TASK OBJECTIVE
Copy the lines below word for word, starting with the line containing "Select Distribute based on population option" and ending with the line containing "Action: point(599,248)", both included. Omit the pictures from your copy.
## Begin RECORDED INFORMATION
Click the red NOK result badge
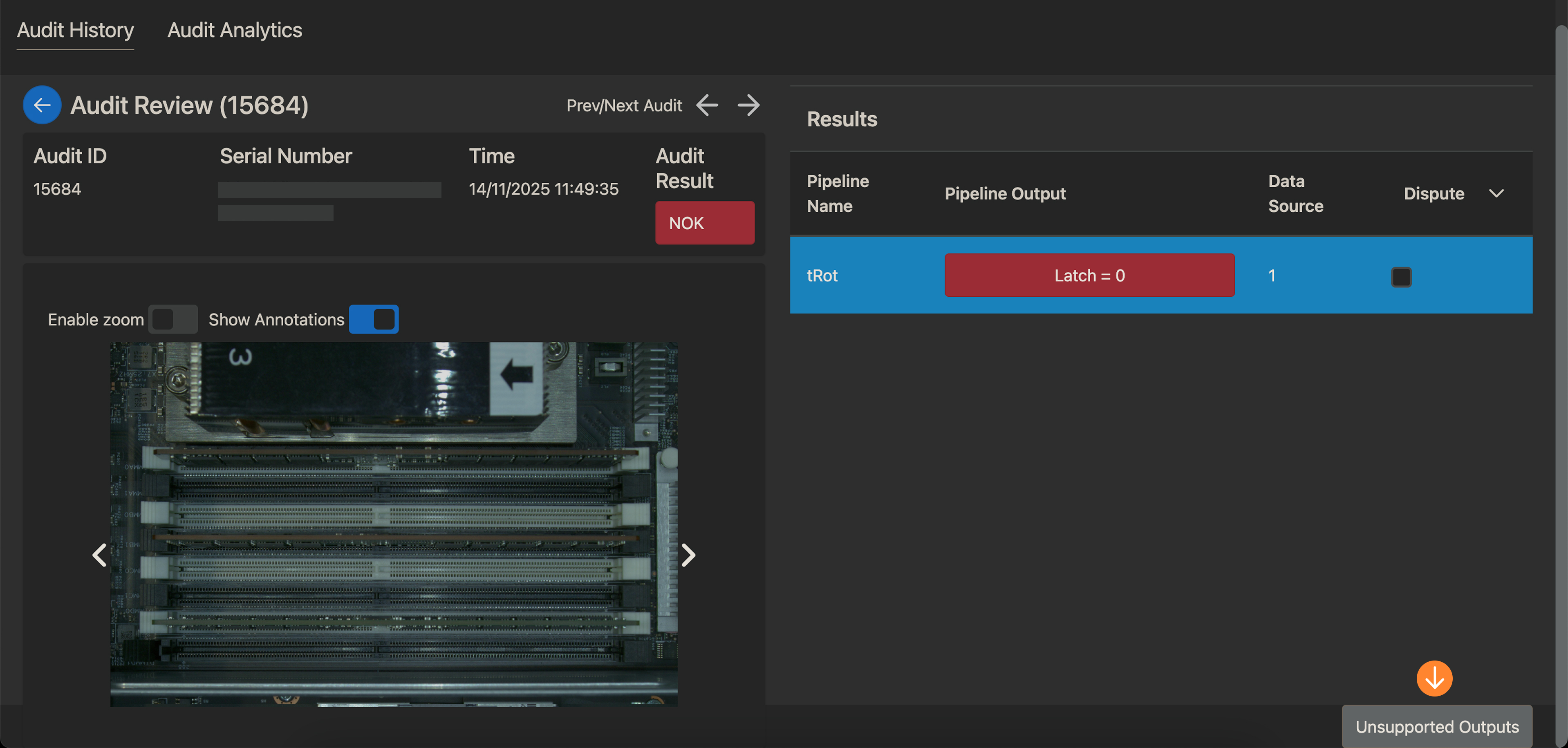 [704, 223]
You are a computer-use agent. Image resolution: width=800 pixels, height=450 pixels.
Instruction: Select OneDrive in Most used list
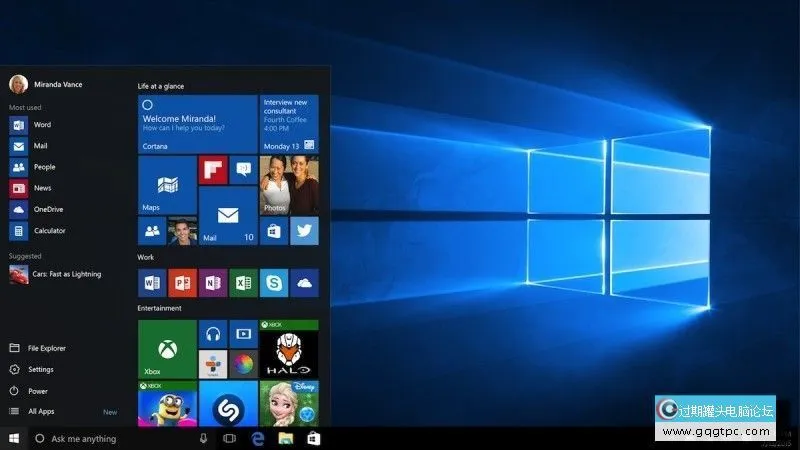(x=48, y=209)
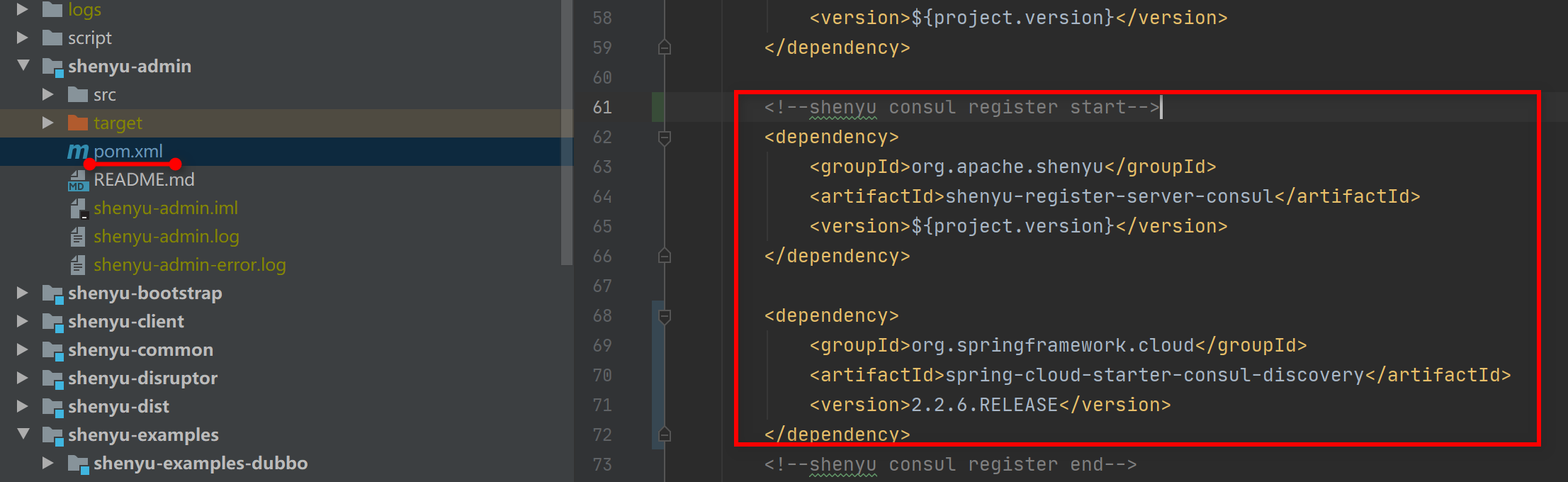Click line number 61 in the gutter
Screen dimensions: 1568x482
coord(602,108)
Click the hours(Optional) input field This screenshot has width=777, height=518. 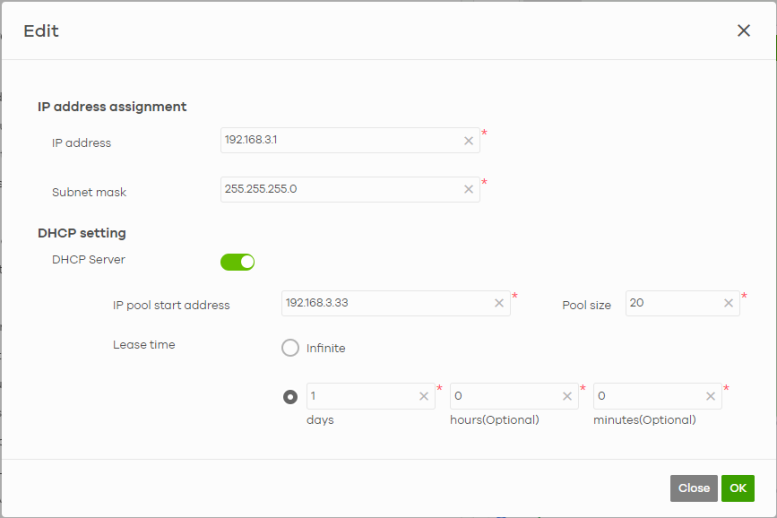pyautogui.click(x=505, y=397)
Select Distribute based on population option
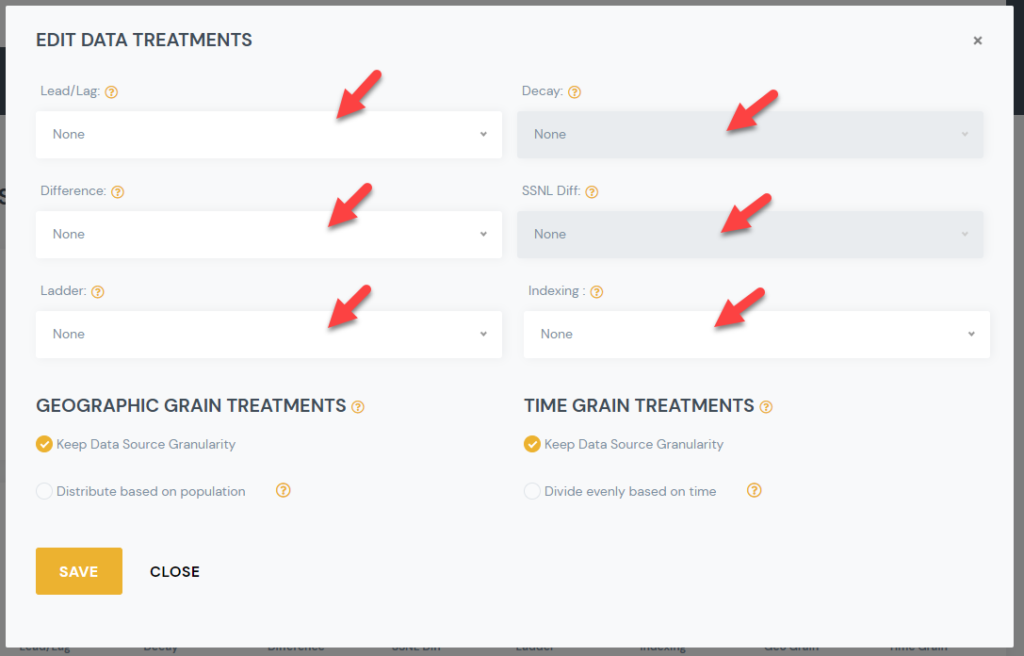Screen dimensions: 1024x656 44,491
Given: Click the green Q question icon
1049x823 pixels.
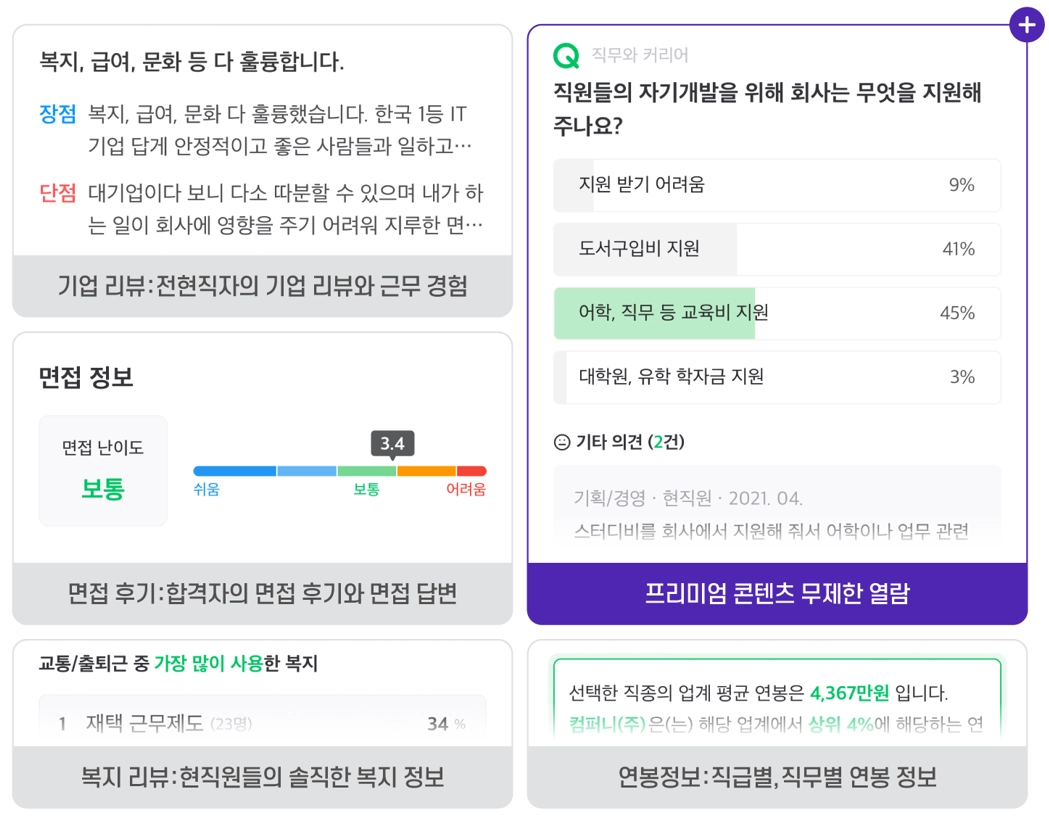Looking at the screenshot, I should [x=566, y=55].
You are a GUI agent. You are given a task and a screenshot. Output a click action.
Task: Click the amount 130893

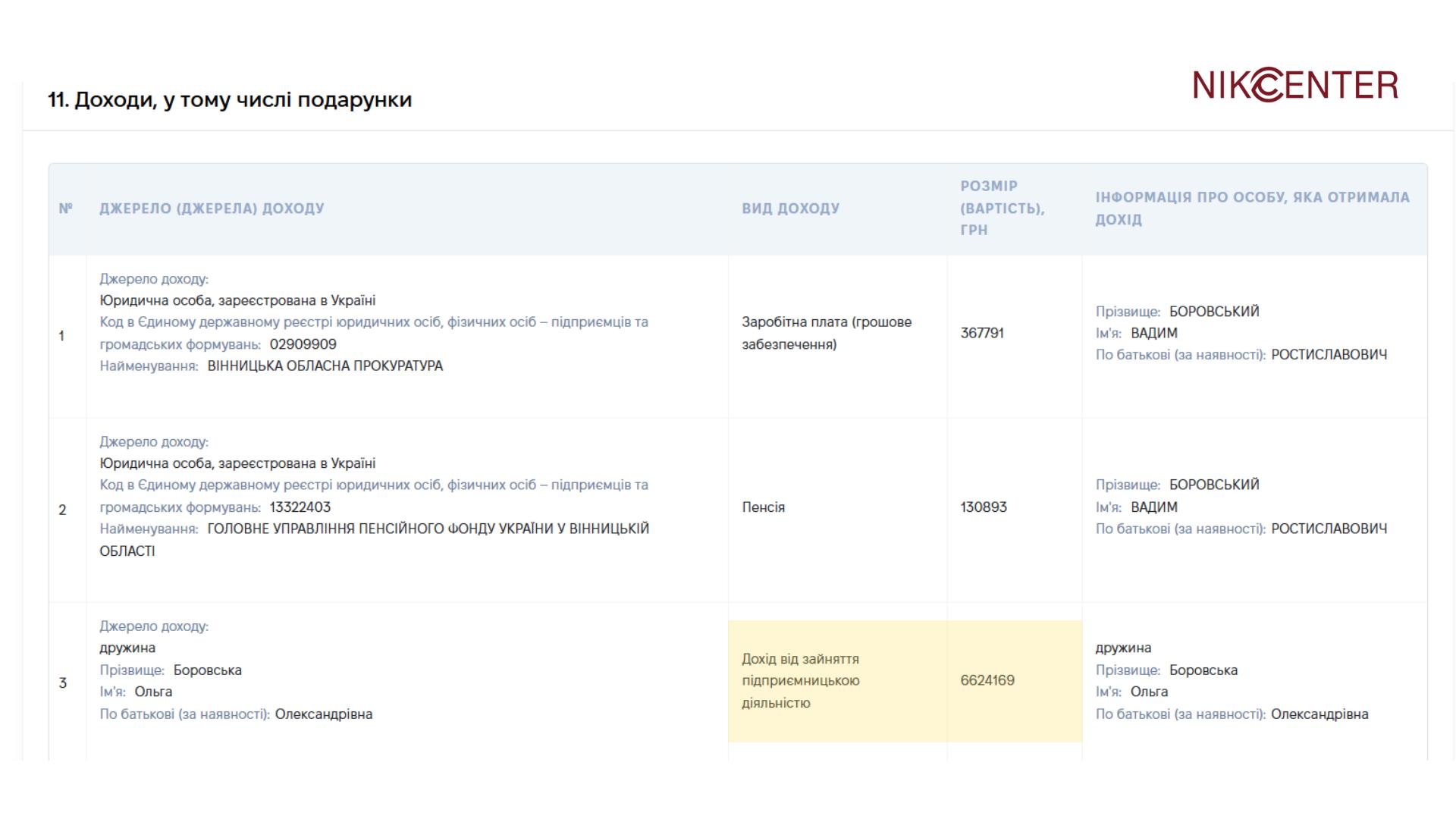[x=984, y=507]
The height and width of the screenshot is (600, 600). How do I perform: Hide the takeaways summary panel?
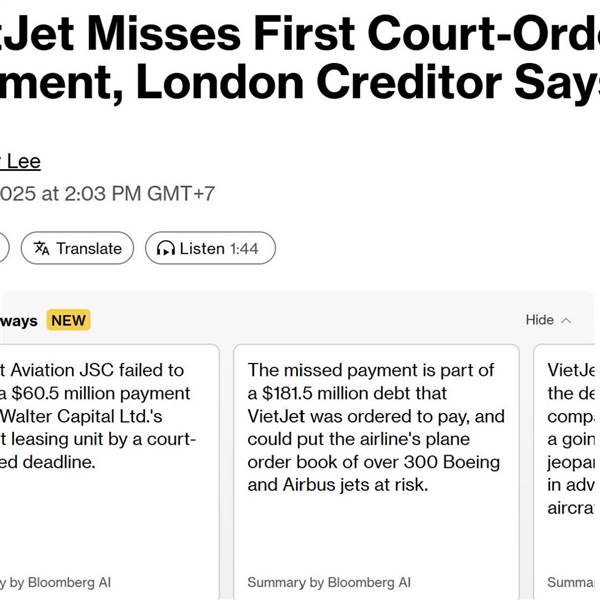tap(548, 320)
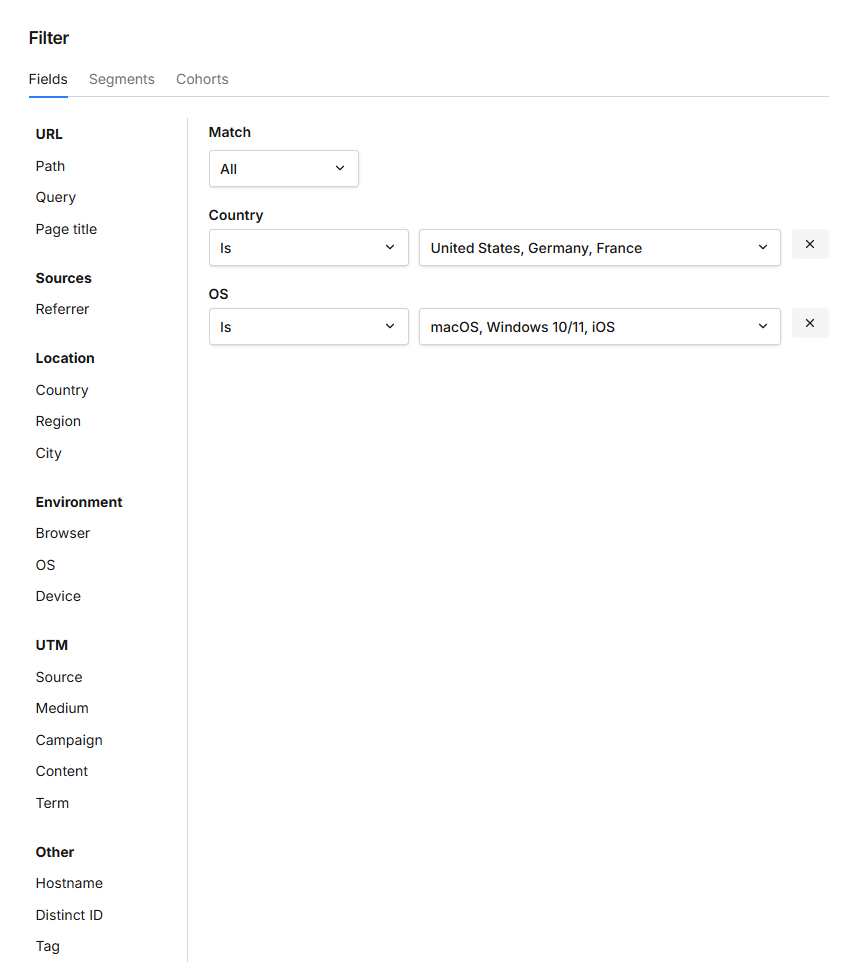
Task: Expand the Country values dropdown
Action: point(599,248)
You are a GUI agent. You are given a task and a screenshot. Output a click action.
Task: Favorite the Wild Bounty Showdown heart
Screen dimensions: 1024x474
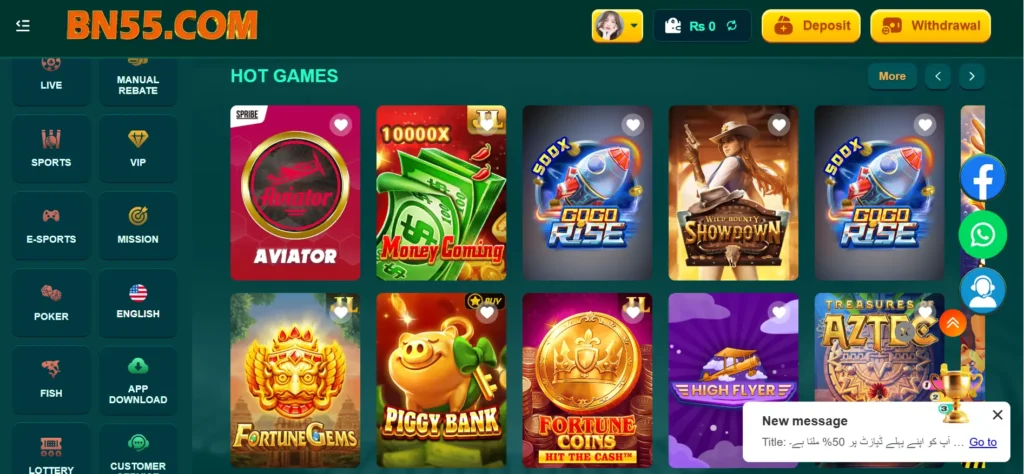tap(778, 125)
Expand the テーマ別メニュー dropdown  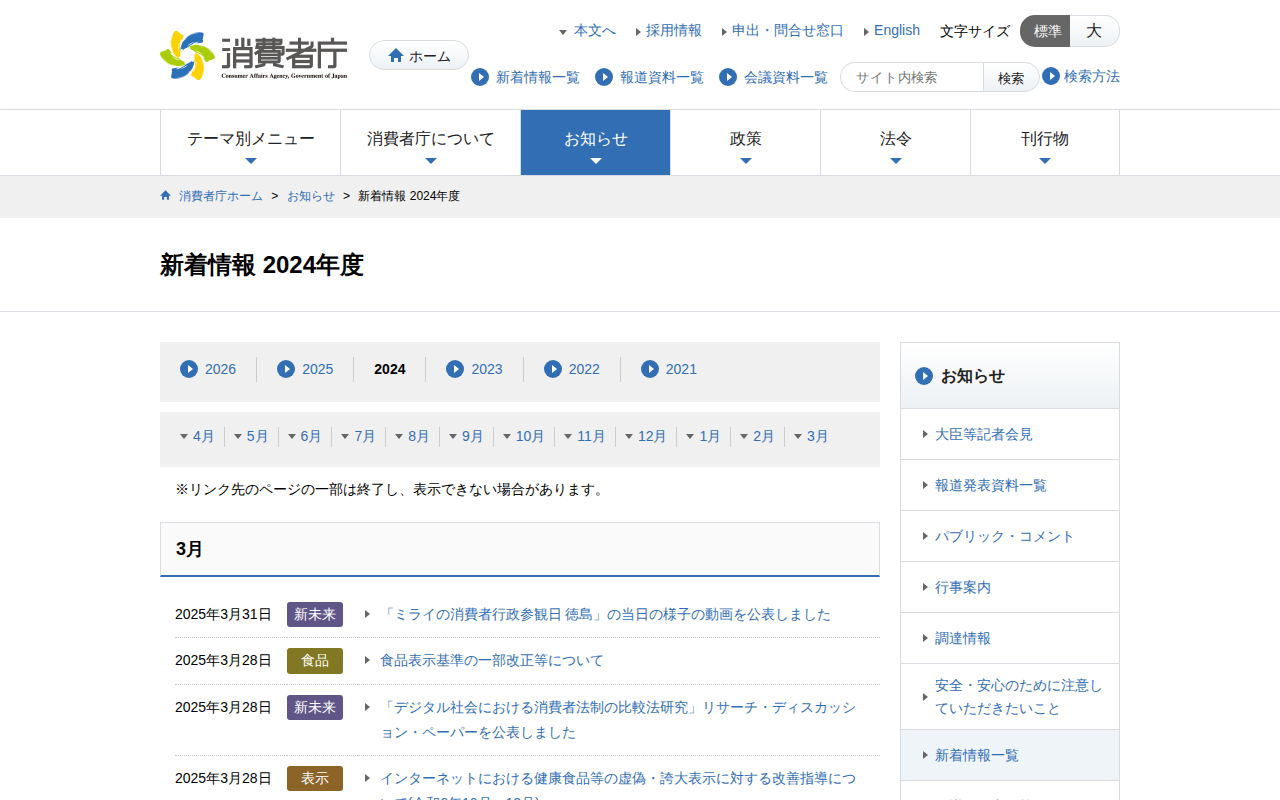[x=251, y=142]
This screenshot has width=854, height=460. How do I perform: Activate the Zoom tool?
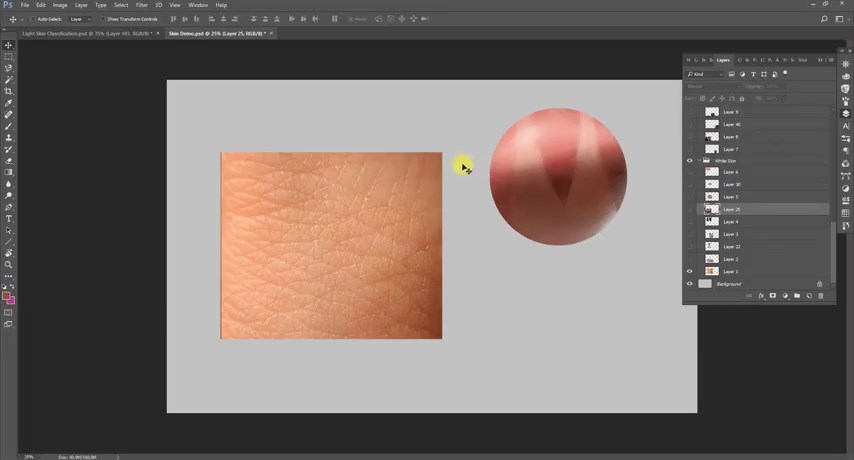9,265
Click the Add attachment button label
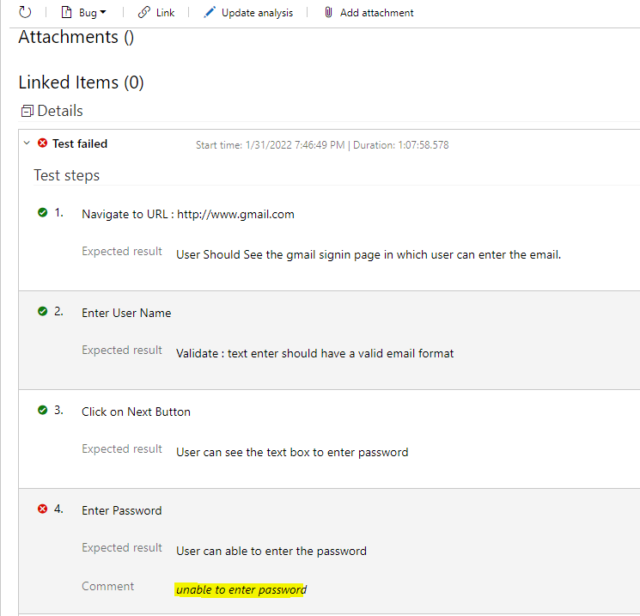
## End RECORDED INFORMATION
ANSWER BELOW
Select Distribute based on population option
Screen dimensions: 1024x656 44,491
Given: Click the green Q question icon
1049x823 pixels.
Looking at the screenshot, I should [x=566, y=55].
You are a GUI agent. You are given a task and a screenshot. Output a click action.
Task: Click the amount 130893

[x=984, y=507]
The height and width of the screenshot is (600, 600). How do I perform: Hide the takeaways summary panel?
tap(548, 320)
Task: Expand the Country values dropdown
Action: point(599,248)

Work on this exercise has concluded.